### Exercise aim
All lines in the records that carry the string "Phone" are to be shown.

Stored dataset items:

════

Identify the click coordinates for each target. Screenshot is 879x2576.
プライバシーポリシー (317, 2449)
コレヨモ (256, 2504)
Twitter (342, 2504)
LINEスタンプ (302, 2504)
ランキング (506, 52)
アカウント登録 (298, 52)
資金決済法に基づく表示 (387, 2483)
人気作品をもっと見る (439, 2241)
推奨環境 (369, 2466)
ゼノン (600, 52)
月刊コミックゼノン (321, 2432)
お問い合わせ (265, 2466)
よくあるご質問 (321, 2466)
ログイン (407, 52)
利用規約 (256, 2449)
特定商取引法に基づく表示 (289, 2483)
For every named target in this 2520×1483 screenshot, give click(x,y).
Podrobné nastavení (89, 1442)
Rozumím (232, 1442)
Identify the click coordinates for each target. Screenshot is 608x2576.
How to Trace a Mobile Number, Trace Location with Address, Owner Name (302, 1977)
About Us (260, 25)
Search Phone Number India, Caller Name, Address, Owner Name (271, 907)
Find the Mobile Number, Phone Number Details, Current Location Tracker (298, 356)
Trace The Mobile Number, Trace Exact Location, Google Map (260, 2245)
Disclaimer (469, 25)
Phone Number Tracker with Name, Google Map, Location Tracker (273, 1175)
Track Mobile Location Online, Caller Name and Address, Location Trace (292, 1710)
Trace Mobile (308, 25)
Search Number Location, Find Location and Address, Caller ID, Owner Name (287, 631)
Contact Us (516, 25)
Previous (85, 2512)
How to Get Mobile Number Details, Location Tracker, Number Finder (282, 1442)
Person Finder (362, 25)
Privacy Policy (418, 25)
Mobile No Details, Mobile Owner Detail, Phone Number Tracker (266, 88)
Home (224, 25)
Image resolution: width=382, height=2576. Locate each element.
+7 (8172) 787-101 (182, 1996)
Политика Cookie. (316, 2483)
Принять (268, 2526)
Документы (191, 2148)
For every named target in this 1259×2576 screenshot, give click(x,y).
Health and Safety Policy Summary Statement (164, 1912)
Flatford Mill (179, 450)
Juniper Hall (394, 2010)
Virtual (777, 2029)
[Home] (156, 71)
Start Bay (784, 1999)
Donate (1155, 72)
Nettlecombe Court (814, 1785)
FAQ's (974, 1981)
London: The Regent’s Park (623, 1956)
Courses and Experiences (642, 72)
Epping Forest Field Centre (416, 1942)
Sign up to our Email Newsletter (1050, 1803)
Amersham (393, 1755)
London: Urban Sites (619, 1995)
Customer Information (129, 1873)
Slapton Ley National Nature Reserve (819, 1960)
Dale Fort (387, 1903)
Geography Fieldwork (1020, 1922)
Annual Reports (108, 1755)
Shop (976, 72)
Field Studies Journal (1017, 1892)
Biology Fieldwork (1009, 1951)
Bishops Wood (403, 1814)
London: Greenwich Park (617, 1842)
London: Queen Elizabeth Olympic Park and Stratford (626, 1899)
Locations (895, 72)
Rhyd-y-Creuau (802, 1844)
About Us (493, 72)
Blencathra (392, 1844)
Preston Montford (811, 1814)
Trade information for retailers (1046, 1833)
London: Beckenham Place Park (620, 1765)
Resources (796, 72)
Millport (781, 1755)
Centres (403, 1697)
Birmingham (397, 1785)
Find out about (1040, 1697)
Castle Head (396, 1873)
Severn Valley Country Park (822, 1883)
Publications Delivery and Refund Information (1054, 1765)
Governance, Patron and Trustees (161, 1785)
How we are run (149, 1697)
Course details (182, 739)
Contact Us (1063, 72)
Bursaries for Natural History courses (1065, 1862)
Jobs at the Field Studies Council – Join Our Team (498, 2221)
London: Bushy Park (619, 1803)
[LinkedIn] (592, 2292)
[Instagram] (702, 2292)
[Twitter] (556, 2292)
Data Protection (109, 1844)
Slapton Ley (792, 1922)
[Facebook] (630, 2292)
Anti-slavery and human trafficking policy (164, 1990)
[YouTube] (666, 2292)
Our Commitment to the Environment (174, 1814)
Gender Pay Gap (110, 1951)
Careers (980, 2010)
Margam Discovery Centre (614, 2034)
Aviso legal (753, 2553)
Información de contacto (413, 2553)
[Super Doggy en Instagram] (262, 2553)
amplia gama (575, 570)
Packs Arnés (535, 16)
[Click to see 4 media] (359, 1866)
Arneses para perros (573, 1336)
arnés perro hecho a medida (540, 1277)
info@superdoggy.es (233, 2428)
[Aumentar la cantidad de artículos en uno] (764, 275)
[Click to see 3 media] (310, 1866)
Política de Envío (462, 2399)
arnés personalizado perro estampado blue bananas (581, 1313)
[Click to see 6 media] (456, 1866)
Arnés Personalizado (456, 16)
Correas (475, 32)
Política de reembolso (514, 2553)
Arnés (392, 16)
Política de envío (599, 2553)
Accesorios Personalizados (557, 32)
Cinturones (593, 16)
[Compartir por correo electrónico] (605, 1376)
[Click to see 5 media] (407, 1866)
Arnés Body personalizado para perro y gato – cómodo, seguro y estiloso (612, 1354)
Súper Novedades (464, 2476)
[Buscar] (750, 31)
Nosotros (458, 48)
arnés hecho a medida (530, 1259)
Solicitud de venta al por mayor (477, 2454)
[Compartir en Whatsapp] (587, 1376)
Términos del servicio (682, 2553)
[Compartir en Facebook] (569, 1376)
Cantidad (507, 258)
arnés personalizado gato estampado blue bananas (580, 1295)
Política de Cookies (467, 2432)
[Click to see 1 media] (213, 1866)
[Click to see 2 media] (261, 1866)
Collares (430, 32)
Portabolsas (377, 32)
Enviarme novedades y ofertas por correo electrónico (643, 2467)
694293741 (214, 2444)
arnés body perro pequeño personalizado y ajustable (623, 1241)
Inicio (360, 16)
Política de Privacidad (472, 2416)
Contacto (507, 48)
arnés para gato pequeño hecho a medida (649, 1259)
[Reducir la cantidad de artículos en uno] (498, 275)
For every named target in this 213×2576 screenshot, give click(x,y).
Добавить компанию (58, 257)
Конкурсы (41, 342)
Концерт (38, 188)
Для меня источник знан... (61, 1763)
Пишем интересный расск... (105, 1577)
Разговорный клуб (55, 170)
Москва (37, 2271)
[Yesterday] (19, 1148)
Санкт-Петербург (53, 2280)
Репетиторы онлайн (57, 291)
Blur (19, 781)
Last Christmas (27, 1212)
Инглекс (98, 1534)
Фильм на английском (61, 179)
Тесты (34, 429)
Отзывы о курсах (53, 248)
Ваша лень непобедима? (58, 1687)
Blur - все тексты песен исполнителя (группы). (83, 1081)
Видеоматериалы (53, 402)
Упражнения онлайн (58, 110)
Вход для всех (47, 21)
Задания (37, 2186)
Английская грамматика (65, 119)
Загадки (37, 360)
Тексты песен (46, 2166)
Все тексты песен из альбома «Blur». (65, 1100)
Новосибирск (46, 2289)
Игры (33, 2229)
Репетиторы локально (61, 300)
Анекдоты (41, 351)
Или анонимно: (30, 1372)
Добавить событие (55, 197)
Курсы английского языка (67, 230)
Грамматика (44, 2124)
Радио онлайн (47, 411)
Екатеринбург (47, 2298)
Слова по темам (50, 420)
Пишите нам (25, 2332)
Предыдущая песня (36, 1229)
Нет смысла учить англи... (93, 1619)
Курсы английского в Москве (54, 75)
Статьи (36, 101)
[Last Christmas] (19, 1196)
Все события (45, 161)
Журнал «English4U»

════

### Result for this exercise
Search Phone Number India, Caller Name, Address, Owner Name (271, 907)
Find the Mobile Number, Phone Number Details, Current Location Tracker (298, 356)
Phone Number Tracker with Name, Google Map, Location Tracker (273, 1175)
Mobile No Details, Mobile Owner Detail, Phone Number Tracker (266, 88)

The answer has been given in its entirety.